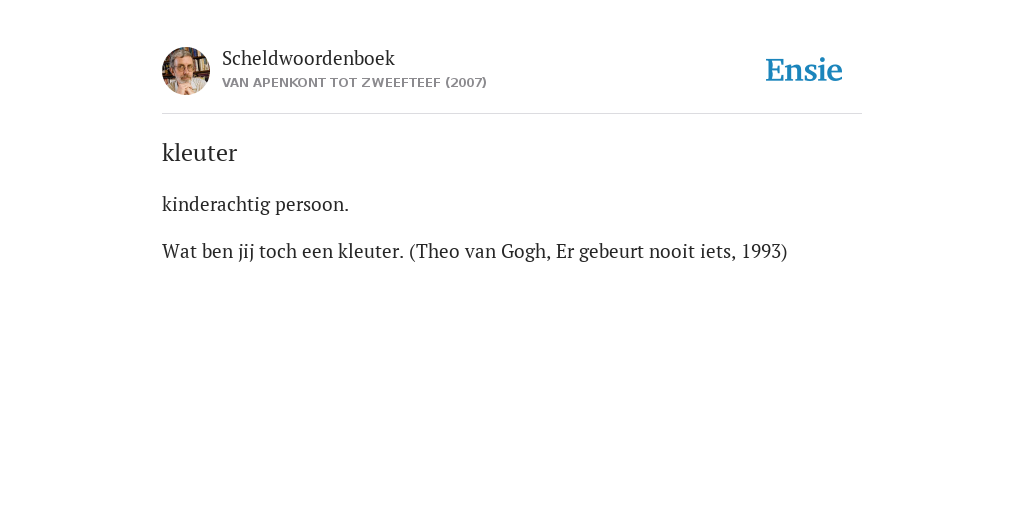Click the word 'Gogh' in the citation
The image size is (1024, 512).
(522, 252)
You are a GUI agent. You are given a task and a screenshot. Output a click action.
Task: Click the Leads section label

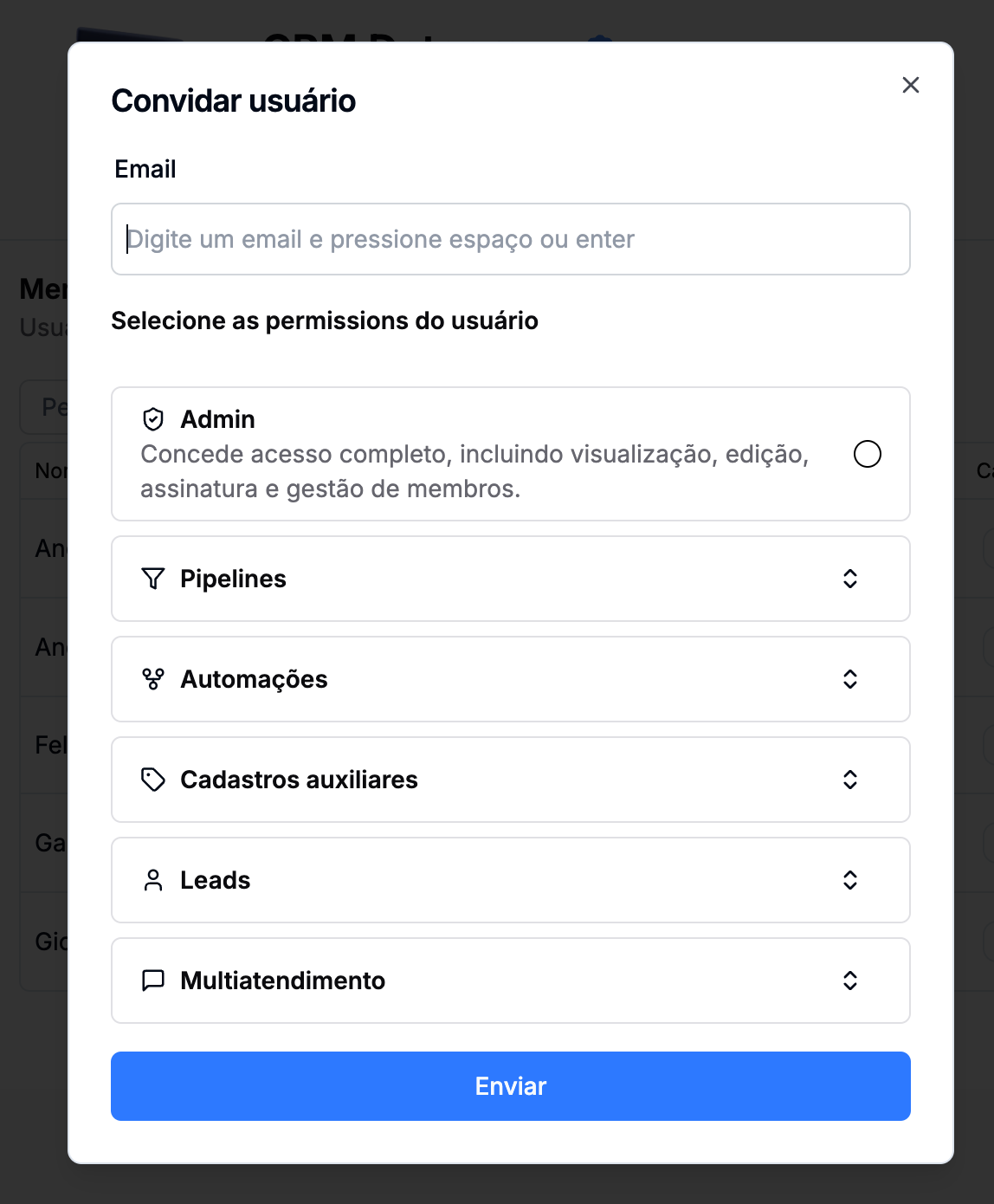[x=215, y=880]
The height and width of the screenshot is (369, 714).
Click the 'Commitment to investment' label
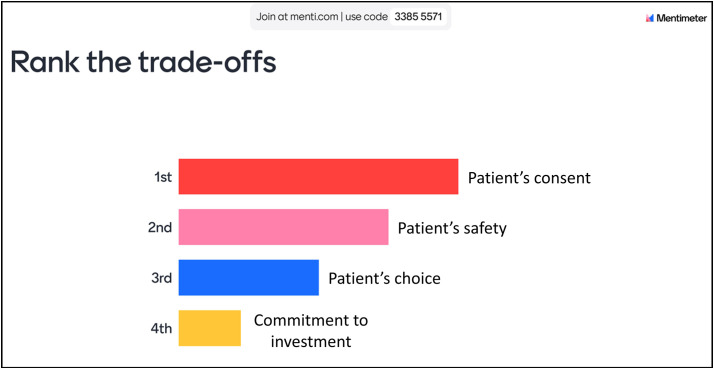311,331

************

Work item =
Set out nothing but the lines from the line with "The height and" through the end of the material, reproduced exactly, both ends included, pictures omitted.

Written answer =
The height and width of the screenshot is (369, 714).
Click the 'Commitment to investment' label
311,331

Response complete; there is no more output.